How do you use the race and ethnicity data that you collect?
Race, ethnicity, age, gender and payer type are sometimes used as variables in CORI studies. Most of the time, however, they are used to describe the population that is represented by the data, to give a "snapshot" of the population. Knowing how closely the study population represents that of the whole country helps everyone understand how well the study results apply to all people.
Is it possible to identify a patient in the CORI database? What about in publications?
All of the primary patient identifiers remain at the local endoscopy sites and are not sent to CORI. Data that CORI does NOT receive include the patient's name, social security number, medical record number, street address and other contact information. While it is highly unlikely, it might be possible in extreme circumstances to identify a patient from a combination of their procedure date, procedure site number, and unusual findings on the history or examination. That is why CORI can't consider the data that you send to be fully de-identified and why strict security procedures are used for managing that data. Information about individual patients is never published, however. The purpose of CORI research is to report on populations, not on individuals, so all data is reported in an aggregate fashion.
Is it possible to identify a practice in the CORI database? What about in publications?
In order to maintain the reporting software, CORI staff must know about the installed practice and each is given a unique identifier to help in that process. With each procedure performed, the unique identifier for the site is recorded for several reasons. One reason is to perform quality control, monitoring data integrity and site reporting compliance; a second reason is that sites sometimes want data specific to their sites; and third, CORI also performs prospective research with sites who agree to participate in specific projects and must be able to identify their data. Site information, such as site type, facility type and region, is used for the "snapshot" of the research base which allows scientists to assess the generalizability of findings. Names of specific sites are never published unless those sites have agreed to that during participation in a prospective research study.
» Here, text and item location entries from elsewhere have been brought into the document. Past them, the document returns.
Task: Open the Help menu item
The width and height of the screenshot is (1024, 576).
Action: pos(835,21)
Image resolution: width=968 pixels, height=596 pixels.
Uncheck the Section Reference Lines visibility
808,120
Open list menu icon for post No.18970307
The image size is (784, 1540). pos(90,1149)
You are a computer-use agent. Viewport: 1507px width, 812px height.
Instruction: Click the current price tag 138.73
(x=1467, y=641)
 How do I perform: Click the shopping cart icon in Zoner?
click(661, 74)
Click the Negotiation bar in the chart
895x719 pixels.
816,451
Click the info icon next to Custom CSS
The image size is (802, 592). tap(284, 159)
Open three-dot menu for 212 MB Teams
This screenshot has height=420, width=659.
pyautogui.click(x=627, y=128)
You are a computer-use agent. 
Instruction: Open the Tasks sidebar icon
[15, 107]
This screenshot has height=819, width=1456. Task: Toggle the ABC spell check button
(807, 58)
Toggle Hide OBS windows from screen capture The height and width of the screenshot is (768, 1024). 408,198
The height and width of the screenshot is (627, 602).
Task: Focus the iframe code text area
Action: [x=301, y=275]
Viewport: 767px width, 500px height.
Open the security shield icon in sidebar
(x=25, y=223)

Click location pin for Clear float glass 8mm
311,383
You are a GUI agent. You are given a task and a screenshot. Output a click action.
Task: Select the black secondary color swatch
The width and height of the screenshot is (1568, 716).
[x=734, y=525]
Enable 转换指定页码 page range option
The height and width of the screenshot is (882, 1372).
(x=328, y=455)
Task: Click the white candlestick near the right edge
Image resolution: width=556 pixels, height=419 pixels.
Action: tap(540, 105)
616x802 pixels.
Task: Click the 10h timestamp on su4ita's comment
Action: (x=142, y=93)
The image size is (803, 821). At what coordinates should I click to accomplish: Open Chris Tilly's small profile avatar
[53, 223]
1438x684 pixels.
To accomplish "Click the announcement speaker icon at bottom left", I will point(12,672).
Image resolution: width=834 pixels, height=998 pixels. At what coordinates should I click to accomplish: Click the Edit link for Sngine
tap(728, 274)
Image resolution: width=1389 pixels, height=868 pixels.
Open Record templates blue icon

In addition, CORI works with various industry partners and it is policy not to tell those industry partners which hospitals or clinics are using the CORI software without permission from the site for each disclosure.
Our site has an ethnically unique patient population. Could we be identified on the basis of that?
It is unlikely that your site could be identified based on its unique population or any other characteristic of the site such as its location or site type. CORI only reports on patients and sites in an aggregate fashion. Individual centers may be described in prospective research, but only after you have agreed to participate in the study.
Who might be a recipient/consumer of the data that we send to the CORI warehouse? What purposes might it be used for?
Most analysis of the data that you send to CORI is performed by CORI's data analysts, who are employees of Oregon Health & Science University (OHSU). Results are reported in peer-reviewed literature and at conferences. In rare instances, data is sent to other analysts, including associates in the pharmaceutical industry or device manufacturers. Only fully de-identified data is released in these instances. The CORI Research Operations Committee carefully monitors the way in which data is used by associates.
Would you ever release or sell your entire database?
CORI only releases data for specific studies that the CORI Research Operations Committee deems to be scientifically sound and clinically relevant. Only the data that is required for a study is released for analysis.
Do you ever release data from just one practice, or identify practices in an aggregate dataset?
CORI only releases data from one practice to investigators at that practice at their request. When CORI investigators report findings, the characteristics of the sites may be described, but individual sites are never mentioned without their express consent.